Lawyers “argued that Pizza Hut was responsible for the collision because they hired [deliverer Nicole] Fisk, who had a driver’s license for only three months and had a history of suffering blackout spells and staring episodes.” Pizza Hut countered (unsuccessfully) that Fisk’s epilepsy was diagnosed only after the crash, which seriously injured a mother and daughter in another vehicle. [San Diego Union-Tribune via Lipman, Legal Blog Watch] And yes, it does call to mind the case I wrote about more than a decade ago:
You may think I’m making this up unless I offer a verbatim quote, so here’s exactly what the Washington Post reported in a front-page story on April 8 [1997]: “In January, a former truck driver for Ryder Systems, Inc., won a $ 5.5-million jury verdict after claiming, under the ADA [Americans with Disabilities Act], that Ryder unfairly removed him from his position after he suffered an epileptic seizure, saying his health condition could be a safety hazard. During the time he was blocked from his job at Ryder, the driver was hired by another firm, had a seizure behind the wheel and crashed into a tree. Ryder is appealing the verdict.”
11 Comments
Brilliant. If they’d found out about his condition and fired or reassigned him he’d have sued under the ADA.

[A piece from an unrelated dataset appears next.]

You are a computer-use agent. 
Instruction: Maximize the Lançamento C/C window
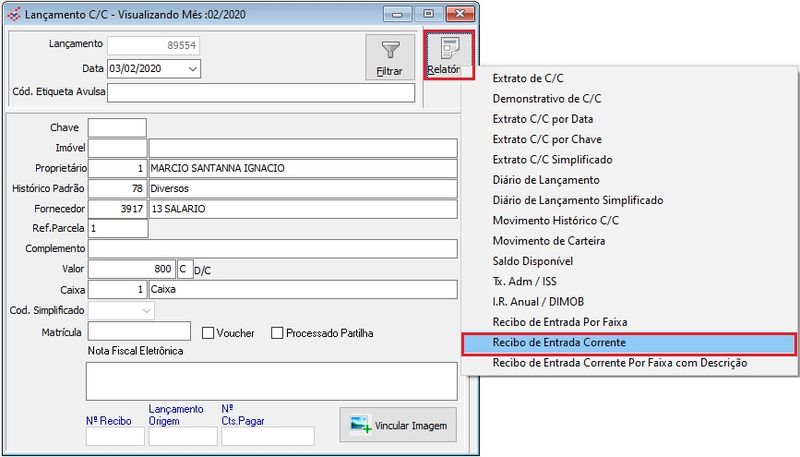429,14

If they didn’t and he caused an accident (apparently even before they found out) the victims can sue for damages under whatever.

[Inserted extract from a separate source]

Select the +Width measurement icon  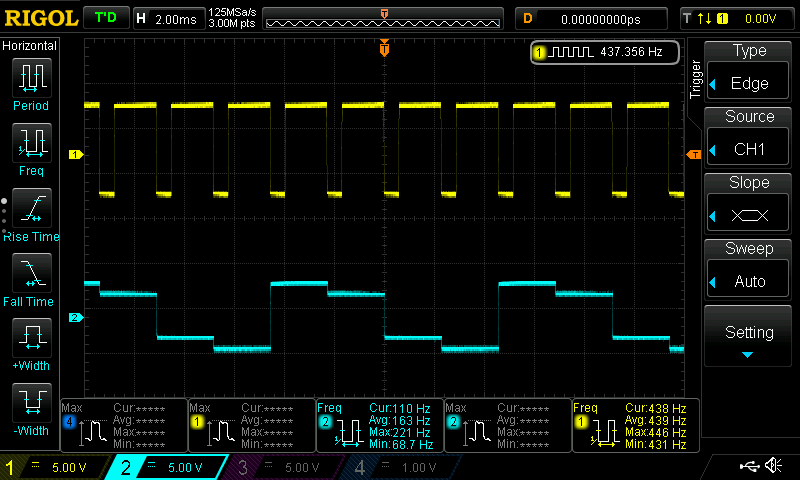click(30, 343)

Only possible solution for companies: don’t hire any staff, in fact don’t even start a company.
What happened with the appeal?
Didn’t a similiar thing happen with Exxon? I seem to recall that after the Valdez incident, they removed another captain that had a drinking problem and he successully sued them.

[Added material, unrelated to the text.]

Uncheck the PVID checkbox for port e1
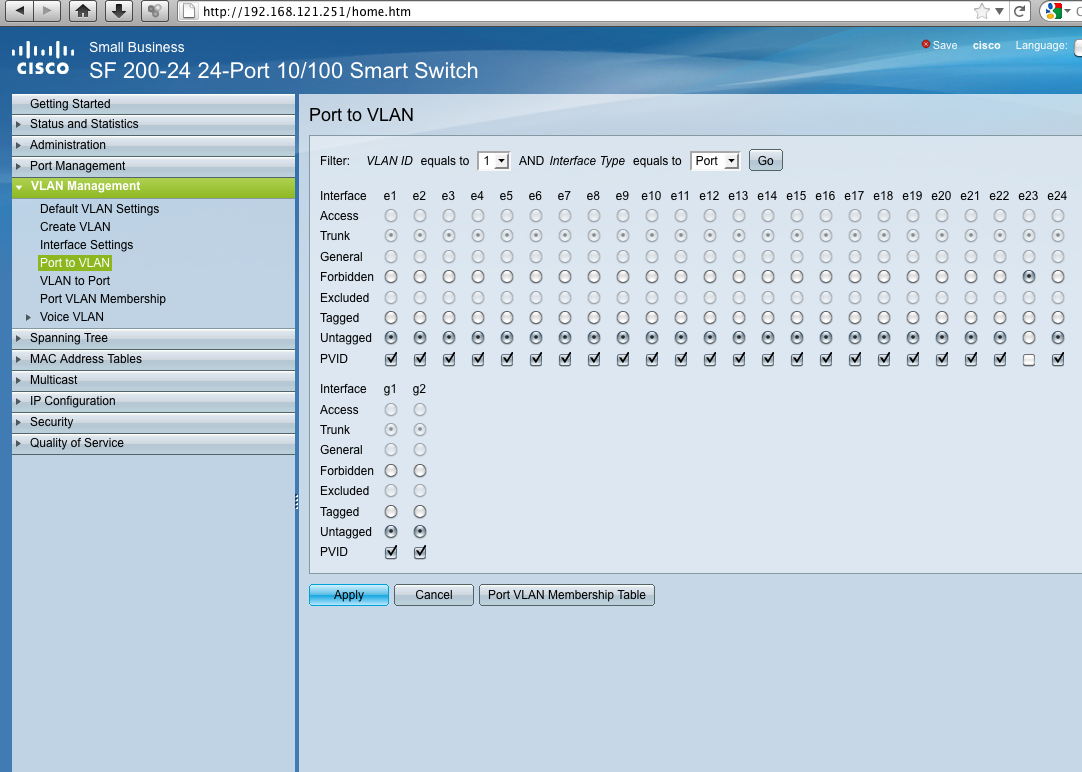This screenshot has height=772, width=1082. pos(391,360)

oops, hit ‘submit’ too soon…
at what point can a company sue the government (or whoever) for putting them in a no-win situation.
I’ve always wondered if a person successfully sues for injures to himself while committing burglary, if I could then sue him back for monetary damages that his act caused me?
The report is a little misleading. Pizza Hut was not found negligent in hiring her or keeping her on the payroll. Rather, the jury determined that Fisk was negligent as she was, or should have been, aware that her medical condition posed a risk. (Presumably there was some evidence of prior seizure type symptoms.) Pizza Hut was held liable as Fisk was in the course and scope of her employment at the time of the accident. The jury did not accept Pizza Hut’s argument that Fisk was not negligent. It did accept Pizza Hut’s argument that Pizza Hut was not negligent.
[…] Damned if you don’t […]
The problem for Pizza Hut is that, under the doctrine of respondeat superior, it is, essentially, strictly liable for injuies caused by its employees while acting within the scope of their employment other than injuries resulting from the criminal acts of its employees. In this case, it appears the epileptic employee was properly performing his job ay the time of his accident; therefore Pizza Hut is liable. What I do question is what appears to be an outrageously excessive verdict assuming the injuries were not severe and/or permanent, such as a loss of a limb or paralysis.
The total damages seem reasonable given that the daughter “suffered a catastrophic and permanent brain injury” and requires 24 hour care.
One wonders why Pizza Hut does not hire its delivery drivers as independent contractors.
Companies will get slapped hard if they try to classify employees as independant contractors when the guidelines say they should be employees.
It might be possible to (avoid this type of liability) by subcontracting out the whole delivery process to a third party company. (?) I dont think Pizza Hut would be liable if a UPS driver got into an accident.
On another note, I defend injury cases, and just because some plaintiff’s expert says the injured party needs 24/7 care doesn’t mean its true. But the jury apparently thought so.
Welcome to the world of being an employer in the US. If you don’t allow someone with a disability to drive, or operate a forklift, or (insert potentially dangerous job here), the EEOC/Plaintiffs’ bar sues you. If you do hire, and they hurt themselves or someone else, you get sued by the injured party (represented by your friendly Plaintiff’s attorney).
With some forms of seizure disorders, the patient may not be fully aware they happened as they may be brief, lasting just seconds, and do not involve falling or other obvious signs. Someone did notice though as a known history is mentioned. I’m assuming at some point parents or teachers must have noticed this although so many times staring, etc., is blamed on daydreaming. At any rate, it appears that others in her life who should have encouraged her to pursue a medical explanation did not. These seizures probably did not abruptly start when she reached adult age at 18; they must have been happening before that time, and if that is the case, there is some negligence on the part of the parents. Now, if she did seek medical help, part of the blame should go to that group as some doctors are not adequately trained to recognize symptoms for what they really are. If a patient does find the correct type of physician, it may be extremely difficult to confirm seizures on monitoring/recording devices particularly if seizures are intermittent. Lastly, her state should not have issued a driver’s license to her with her known history of uncontrolled blackouts and staring episodes. Most states, if not all, require control of any medical condition that could cause these types of symptoms prior to issuing a driver’s license.